A) Also included is the bound acetyl-CoA (cyan) of the complexed Z.ramigera thiolase. It can be noted that the Z. ramigera thiolase CoA-binding part of the thiolase loop domain generates a binding groove in both structures. The DWTP-loop of the C-terminal domain that reaches towards the putative ligand binding site is labeled. The brown stars mark the beginning and the end of the disordered loop (135–170) of MsTLP1 at the beginning of the loop domain. B) Close up of the thiolase loop domains of Z. ramigera thiolase (green) and MsTLP1 (brown), highlighting the 5 functional regions (blue) of the Z. ramigera thiolase structure.
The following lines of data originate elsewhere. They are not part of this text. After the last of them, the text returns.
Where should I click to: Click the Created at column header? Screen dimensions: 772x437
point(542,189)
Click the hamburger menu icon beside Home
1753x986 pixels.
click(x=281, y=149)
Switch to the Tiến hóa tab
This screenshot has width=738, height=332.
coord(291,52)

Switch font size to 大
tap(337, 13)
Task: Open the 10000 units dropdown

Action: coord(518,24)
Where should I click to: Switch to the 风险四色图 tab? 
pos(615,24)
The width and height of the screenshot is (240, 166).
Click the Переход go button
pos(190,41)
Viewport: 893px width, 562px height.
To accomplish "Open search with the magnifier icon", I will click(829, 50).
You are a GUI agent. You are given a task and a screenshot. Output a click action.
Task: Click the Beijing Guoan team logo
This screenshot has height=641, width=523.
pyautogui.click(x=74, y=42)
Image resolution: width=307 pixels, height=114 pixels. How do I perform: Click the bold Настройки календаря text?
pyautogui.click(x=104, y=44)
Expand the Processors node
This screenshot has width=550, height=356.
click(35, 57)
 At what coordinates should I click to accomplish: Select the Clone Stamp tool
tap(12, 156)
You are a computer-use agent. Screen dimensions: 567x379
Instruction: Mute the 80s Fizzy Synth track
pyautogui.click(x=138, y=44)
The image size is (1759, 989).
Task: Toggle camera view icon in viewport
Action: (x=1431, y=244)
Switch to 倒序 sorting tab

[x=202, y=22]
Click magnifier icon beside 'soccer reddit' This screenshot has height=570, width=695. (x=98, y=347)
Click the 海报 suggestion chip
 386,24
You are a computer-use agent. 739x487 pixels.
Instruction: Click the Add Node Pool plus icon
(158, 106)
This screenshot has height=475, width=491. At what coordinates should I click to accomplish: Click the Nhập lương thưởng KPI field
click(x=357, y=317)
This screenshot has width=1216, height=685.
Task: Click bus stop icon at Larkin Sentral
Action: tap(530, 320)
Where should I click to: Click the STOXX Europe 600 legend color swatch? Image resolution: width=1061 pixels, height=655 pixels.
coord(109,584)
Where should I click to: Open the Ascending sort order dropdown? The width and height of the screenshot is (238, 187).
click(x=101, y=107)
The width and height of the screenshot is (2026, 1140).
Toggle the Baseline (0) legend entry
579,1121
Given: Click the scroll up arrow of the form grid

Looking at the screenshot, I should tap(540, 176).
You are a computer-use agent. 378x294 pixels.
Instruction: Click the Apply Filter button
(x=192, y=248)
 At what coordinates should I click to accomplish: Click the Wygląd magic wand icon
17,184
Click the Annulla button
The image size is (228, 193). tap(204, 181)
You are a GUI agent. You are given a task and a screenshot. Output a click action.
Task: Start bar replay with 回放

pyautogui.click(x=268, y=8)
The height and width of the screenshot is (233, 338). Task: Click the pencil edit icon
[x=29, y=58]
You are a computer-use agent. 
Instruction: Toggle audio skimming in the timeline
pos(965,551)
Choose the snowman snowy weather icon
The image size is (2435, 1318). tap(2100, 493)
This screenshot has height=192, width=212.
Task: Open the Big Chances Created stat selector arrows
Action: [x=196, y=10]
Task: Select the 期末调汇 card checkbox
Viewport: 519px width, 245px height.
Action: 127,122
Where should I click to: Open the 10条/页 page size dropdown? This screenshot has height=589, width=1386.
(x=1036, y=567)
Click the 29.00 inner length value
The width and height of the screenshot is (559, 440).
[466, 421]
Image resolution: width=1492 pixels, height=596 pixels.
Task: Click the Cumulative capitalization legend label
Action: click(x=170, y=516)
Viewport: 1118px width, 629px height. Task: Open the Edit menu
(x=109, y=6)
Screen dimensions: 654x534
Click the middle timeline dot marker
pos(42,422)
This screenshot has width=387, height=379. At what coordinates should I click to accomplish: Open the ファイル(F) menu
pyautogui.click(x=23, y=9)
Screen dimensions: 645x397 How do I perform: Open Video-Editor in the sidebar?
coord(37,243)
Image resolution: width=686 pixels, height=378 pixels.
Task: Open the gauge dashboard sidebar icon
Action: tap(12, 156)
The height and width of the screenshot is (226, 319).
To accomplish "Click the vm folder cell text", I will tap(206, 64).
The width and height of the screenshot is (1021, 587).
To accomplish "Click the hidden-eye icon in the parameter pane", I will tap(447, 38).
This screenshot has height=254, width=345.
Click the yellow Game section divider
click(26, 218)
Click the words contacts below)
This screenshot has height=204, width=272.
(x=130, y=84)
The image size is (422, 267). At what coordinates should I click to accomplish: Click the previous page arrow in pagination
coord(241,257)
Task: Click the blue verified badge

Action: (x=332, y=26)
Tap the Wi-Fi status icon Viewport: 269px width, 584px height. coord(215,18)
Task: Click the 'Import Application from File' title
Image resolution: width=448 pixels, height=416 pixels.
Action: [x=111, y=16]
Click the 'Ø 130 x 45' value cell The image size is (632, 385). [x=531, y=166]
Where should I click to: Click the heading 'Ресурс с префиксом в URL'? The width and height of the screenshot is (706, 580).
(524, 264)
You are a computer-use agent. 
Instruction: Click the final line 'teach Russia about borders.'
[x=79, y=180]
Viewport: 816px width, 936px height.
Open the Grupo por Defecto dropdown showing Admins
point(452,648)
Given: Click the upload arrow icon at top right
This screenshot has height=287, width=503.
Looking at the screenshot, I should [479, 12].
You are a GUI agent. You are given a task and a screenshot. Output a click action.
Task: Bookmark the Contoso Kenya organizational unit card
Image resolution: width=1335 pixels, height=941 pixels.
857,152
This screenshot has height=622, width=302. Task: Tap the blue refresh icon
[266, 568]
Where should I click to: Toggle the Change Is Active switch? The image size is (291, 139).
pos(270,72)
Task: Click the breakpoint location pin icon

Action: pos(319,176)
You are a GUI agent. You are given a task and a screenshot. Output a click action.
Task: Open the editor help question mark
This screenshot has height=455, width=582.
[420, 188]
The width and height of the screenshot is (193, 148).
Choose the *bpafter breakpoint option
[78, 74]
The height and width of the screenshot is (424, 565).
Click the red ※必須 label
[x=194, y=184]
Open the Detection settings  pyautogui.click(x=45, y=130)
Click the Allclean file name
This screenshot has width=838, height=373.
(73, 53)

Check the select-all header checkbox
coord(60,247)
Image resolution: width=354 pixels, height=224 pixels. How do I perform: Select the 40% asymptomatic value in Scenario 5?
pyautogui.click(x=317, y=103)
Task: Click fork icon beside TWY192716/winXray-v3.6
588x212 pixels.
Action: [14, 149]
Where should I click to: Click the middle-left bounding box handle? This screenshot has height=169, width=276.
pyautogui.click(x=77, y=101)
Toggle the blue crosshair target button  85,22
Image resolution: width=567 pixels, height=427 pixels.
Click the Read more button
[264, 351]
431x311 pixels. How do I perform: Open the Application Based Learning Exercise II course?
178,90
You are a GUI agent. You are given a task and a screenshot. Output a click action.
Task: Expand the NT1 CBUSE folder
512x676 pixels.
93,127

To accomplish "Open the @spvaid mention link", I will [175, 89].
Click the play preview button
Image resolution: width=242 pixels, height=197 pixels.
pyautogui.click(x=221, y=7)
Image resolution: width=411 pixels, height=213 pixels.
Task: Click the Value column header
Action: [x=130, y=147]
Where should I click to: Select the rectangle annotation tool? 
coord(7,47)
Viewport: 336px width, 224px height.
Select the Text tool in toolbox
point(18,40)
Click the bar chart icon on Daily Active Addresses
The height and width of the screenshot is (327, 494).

https://doi.org/10.1371/journal.pone.0041894.g008

Sequence fingerprints of thiolases

All enzymes in the thiolase family have five highly conserved sequence fingerprints as shown in Figure 4 [7], [11], [14]. The corresponding residues in MsTLP1 were identified by structure based sequence alignment and careful manual examination (Figure 4). The most significant difference is that the active site nucleophilic cysteine, Cys89 of the CXS motif of Z. ramigera thiolase, has been replaced by Gly102 in MsTLP1. This fingerprint is labeled 1 in Figures 3 and 4. The VMG motif (residues 287–289 of thiolase; fingerprint 2) determines the size of the substrate that can be accommodated in the active site cavity. In T2-thiolase [10], the active site cavity can accommodate a branched fatty acid with a 2-methyl group. The inability of Z. ramigera thiolase to bind long chain acyl CoA moieties as well as 2-methyl branched fatty acid CoAs has been attributed to the presence of two residues, Met157 and Met288, which protrude into the binding pocket [21], [22]. The Z. ramigera thiolase-Met157 has been replaced by a smaller residue Ala178 in MsTLP1. The VMG-motif that includes Met288 is significantly displaced in MsTLP1 such that a much larger volume is available for ligand binding (Figure 9). Therefore, this region of the putative binding pocket of MsTLP1 may bind a more extended ligand. Substantial differences are also observed between Z. ramigera thiolase and MsTLP1 in other motifs that define the nature of the active site. Asn316 in the NEAF motif (fingerprint 3; residues 316–319) of Z. ramigera thiolase makes a hydrogen bond with the catalytic water [8]. This motif has been replaced by YSCF (residues 330–333) in MsTLP1. The GHP motif (residues 347–349 of Z. ramigera thiolase, fingerprint 4), which is involved in the formation of the oxyanion hole, has been replaced by GGL (residues 364–366 of MsTLP1). Finally, Cys379 of the CXG motif (residues 378–380 of Z. ramigera thiolase, fingerprint 5), which acts as the base for proton abstraction from the substrate in thiolase, has been replaced by Asn395 of the corresponding NGG motif in MsTLP1 (395–397). The altered motifs YSCF, GGL and NGG are, however, conserved in homologs of MsTLP of other prokaryotes (Figure 3) suggesting that these residues may be important for the function. The conservation of the finger print sequences within TLP homologs and classical thiolases but not between the two families may be a key feature that determines the functional differences between proteins belonging to these families.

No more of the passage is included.